More than $8.5 million was wagered on Keeneland racing last fall through New York OTB and its associated locations.

"The racing public was very supportive of Keeneland's decision to reduce the takeout." said Keeneland president Nick Nicholson, "However, it's going to require further analysis before we can determine the full economic impact of the reduction. Regrettably, one of our most important outlets, New York OTB, chose not to simulcast our racing and pass the savings to its many customers."

Keeneland did see an increase in on-track handle. Wagering on live racing and simulcasts of four out-of-state tracks totaled $25,769,366, an increase of 7.2% from $24,032,406 a year ago. The average daily handle increased 0.9% from $1,502,025 in 2000 to $1,515,845 this year. Keeneland raced one day less last fall.

A total of 208,143 people attended the fall meeting, almost equal to 209,977 a year ago. Because of the additional day, the average daily attendance was down slightly from 13,123 in 2000 to 12,244 this year.

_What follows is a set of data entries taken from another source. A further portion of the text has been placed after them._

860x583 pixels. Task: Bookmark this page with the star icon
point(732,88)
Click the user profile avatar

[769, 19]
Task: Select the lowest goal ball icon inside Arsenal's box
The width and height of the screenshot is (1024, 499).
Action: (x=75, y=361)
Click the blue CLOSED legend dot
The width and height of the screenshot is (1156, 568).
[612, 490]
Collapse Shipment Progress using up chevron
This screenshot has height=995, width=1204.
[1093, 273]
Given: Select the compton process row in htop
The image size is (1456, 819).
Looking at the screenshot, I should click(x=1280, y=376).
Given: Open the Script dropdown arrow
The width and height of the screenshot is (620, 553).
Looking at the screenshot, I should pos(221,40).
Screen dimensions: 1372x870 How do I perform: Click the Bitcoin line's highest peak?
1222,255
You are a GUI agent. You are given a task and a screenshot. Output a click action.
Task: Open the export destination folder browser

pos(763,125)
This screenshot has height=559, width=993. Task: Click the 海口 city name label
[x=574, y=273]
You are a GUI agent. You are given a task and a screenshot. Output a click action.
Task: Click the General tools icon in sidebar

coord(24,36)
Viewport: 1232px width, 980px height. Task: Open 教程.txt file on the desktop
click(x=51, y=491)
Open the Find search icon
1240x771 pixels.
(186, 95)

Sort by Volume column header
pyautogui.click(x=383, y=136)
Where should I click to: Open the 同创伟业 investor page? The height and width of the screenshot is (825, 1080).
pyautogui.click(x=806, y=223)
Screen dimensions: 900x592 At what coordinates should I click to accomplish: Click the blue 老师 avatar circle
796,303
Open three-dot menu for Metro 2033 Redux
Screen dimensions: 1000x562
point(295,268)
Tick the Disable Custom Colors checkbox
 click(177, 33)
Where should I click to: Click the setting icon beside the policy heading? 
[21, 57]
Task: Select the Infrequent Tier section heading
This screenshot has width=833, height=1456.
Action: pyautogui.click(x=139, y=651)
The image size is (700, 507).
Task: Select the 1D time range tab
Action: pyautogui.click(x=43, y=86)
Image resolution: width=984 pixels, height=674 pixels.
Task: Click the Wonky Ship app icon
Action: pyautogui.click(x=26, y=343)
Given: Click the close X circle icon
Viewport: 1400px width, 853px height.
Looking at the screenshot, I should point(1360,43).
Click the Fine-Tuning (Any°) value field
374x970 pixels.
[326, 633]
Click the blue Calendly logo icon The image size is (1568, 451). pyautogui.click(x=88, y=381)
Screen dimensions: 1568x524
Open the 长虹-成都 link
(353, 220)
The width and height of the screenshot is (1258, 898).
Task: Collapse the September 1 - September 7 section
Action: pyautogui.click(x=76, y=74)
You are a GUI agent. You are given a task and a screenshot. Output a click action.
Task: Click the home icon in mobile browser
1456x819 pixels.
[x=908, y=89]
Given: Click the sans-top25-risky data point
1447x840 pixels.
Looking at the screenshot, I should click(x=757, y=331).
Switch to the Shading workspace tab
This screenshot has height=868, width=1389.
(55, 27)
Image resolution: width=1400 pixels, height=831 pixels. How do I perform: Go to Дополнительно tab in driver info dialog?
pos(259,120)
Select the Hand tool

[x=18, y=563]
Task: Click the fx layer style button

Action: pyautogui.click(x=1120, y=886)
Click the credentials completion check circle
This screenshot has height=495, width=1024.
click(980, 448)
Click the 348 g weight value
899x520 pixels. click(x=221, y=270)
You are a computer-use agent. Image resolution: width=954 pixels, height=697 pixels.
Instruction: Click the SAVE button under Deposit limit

Twice during the meeting, Keeneland drew more than 20,000 people, topped by the 26,458 who attended the Saturday, October 13 program that featured the $500,000 Queen Elizabeth II Challenge Cup (gr. I).

"The meeting was stronger than the final figures indicate," Nicholson said. "Because there were so many variables this year, comparisons are difficult. On-track attendance and betting held up very well in the face of a sluggish economy and worldwide uncertainty."

Keeneland raced an extra day because it opened the meet on Friday instead of Saturday. Only four live races--five fewer than normal--were run on closing day when the simulcast of the Breeders' Cup World Thoroughbred Championships took center stage.

Purses for the meeting totaled a record $10,799,499, an average of $635,265 daily.

Unbridled Elaine joined eight other fillies and mares who used the Spinster (gr. I)--now the Overbrook Spinster--as a successful steppingstone to victory in the $2 million Breeders'Cup Distaff (gr. I). She finished fourth in the Spinster.

Pat Day led the jockey's standings for the 19th time. He won 25 races including six stakes races. Robby Albarado was second with 21 wins and Jon Court was third with 11 victories.

With 13 wins, Dale Romans won his first Keeneland trainer's title. Bernie Flint and Dallas Stewart were tied for second with five wins apiece. Romans' client, McKee Stables, Inc., was leading owner with five victories.